「ネバー・ギブアップ!~竹島水族館ものがたり~」(東海テレビ)

  • 番組名:「東海テレビ開局65周年記念 ネバー・ギブアップ~竹島水族館ものがたり~」
  • 放送局:東海テレビ (ローカル)
  • 放送日時:2023年1月3日月曜日午後1時10分~午後2時30分

東海テレビが開局60周年を記念して始めたローカル密着ドラマも5年目を迎えた。コロナ禍に入ってからはコロナを逆手に取って「何クソ精神」で制作した。毎回ここで感想を書かせてもらって応援してきた。筆者にとって正月3日の恒例行事となった。大須から始まり三重、岐阜、三河と方言を駆使しニュース映像アーカイブを使用するなど、独特の(少々クサいが=ごめんなさい)タッチでこのエリアの家族や仲間というキーワードで、ほんわかしたタッチを持ったドラマだった。だったというのは5作目で方向性を少し変えたからだ。これが凶と出たか吉と出たか。半分ドキュメンタリー半分再現おもしろ脚色ドラマといったテイスト。

今回は筆者には「案外」だった。これまでの4作と違うテイストを求めてチャレンジした姿勢は買うが、それが成功していたとは思えない。ドラマを入れることがマストであるなら、ドキュメンタリーの割合を増やし、ドラマを再現ドラマとして徹してしまえば良かったと思う。せっかくいいネタを掴んでおきながら勿体ないなあ、と感じたのだ。冒頭にすこし面白おかしく脚色してある旨字幕がドンと出るが、断るまでもなかろう。全体におちゃらけたドラマが真摯に水族館の再建に挑戦した実在のメンバーの実写部分と融合しているとは思えなかったのだ。

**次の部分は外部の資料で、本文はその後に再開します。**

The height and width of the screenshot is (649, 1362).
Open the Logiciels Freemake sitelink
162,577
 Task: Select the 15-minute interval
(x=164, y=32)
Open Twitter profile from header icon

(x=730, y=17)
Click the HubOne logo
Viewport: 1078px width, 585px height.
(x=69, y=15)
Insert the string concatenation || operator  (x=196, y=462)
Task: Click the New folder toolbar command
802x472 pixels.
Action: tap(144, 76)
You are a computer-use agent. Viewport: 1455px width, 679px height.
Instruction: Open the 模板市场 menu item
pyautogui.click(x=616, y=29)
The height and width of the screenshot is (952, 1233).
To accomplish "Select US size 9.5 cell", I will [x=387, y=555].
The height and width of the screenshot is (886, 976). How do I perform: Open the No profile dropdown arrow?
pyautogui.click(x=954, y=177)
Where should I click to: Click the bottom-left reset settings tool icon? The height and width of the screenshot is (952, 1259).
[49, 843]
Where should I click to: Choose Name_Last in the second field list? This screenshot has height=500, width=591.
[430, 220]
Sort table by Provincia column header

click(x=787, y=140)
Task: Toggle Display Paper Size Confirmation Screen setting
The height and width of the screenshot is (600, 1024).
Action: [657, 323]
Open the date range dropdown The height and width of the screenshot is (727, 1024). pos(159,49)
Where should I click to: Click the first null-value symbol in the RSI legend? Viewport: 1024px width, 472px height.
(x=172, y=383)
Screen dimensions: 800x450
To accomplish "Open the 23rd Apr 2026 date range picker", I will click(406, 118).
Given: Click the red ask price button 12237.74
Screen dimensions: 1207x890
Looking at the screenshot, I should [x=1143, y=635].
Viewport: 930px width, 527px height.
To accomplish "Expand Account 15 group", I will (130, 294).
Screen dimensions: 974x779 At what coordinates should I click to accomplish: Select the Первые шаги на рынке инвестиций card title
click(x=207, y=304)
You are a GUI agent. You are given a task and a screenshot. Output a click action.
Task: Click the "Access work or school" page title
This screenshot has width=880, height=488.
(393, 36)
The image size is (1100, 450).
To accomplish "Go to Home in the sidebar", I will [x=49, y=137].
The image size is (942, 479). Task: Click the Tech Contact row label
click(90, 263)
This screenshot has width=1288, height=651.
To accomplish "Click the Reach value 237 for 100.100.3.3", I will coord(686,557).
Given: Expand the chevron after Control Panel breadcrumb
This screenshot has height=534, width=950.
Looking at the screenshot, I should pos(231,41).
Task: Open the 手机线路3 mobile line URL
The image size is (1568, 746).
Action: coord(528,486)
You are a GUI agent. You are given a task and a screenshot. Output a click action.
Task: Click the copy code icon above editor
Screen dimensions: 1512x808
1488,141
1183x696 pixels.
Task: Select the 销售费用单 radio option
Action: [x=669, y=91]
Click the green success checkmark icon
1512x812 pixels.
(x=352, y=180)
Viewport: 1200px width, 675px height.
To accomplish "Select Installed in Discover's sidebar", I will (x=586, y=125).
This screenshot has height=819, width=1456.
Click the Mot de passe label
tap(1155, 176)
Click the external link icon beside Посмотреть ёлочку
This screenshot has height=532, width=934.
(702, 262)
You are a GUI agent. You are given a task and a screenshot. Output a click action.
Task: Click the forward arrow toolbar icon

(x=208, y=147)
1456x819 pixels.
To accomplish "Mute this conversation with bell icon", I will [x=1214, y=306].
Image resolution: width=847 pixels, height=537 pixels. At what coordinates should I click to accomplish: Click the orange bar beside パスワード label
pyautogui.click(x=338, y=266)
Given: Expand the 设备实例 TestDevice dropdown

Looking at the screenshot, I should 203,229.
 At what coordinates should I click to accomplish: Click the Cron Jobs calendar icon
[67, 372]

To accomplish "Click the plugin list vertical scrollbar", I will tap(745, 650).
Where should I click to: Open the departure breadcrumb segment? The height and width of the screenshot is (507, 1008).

全国でも三河湾でしかやっていない深海底引き網で上がってくる面白い魚介類が登場して、これが起死回生の一つにもなるというネタなんかも勿体ないなあ、もっとシリアスに扱ったほうが現場の苦労がリアルに出たのではないかと思うのだ。

また渡辺いっけいが演じた中村先生という水族館プロデューサー。主人公小林青年の前に幻のように現れ小林青年に謎掛けのようなアドバイスをして消えていくのだが、この人は実在なのか?ドラマの出来事なのか?彼の存在も全体の中途半端さを加速する存在になってしまったのではないか。

筆者が年を取って旧習(これまで4作のドラマスタイル)にしがみついているのだろうか?若い人には受けたのだろうか?視聴率の属性はどうだったのだろう。これまでのスタイルにしがみつく必要はないと思うし、さまざまなチャレンジを繰り返してこのエリアの人間ドラマを描き続けて欲しい。それを編成し、ローカル営業が頑張るのはローカルテレビ局にとっては有りうべき方法かと応援はしたい。

ただ今年の作品は筆者には残念だった。唯一エンドロールで俳優と実在人物の交流風景は良いアイデア。さて来年はどのエリアをどういう切り口でドラマ化してくれるのだろうか。楽しみにして待とう。(KING)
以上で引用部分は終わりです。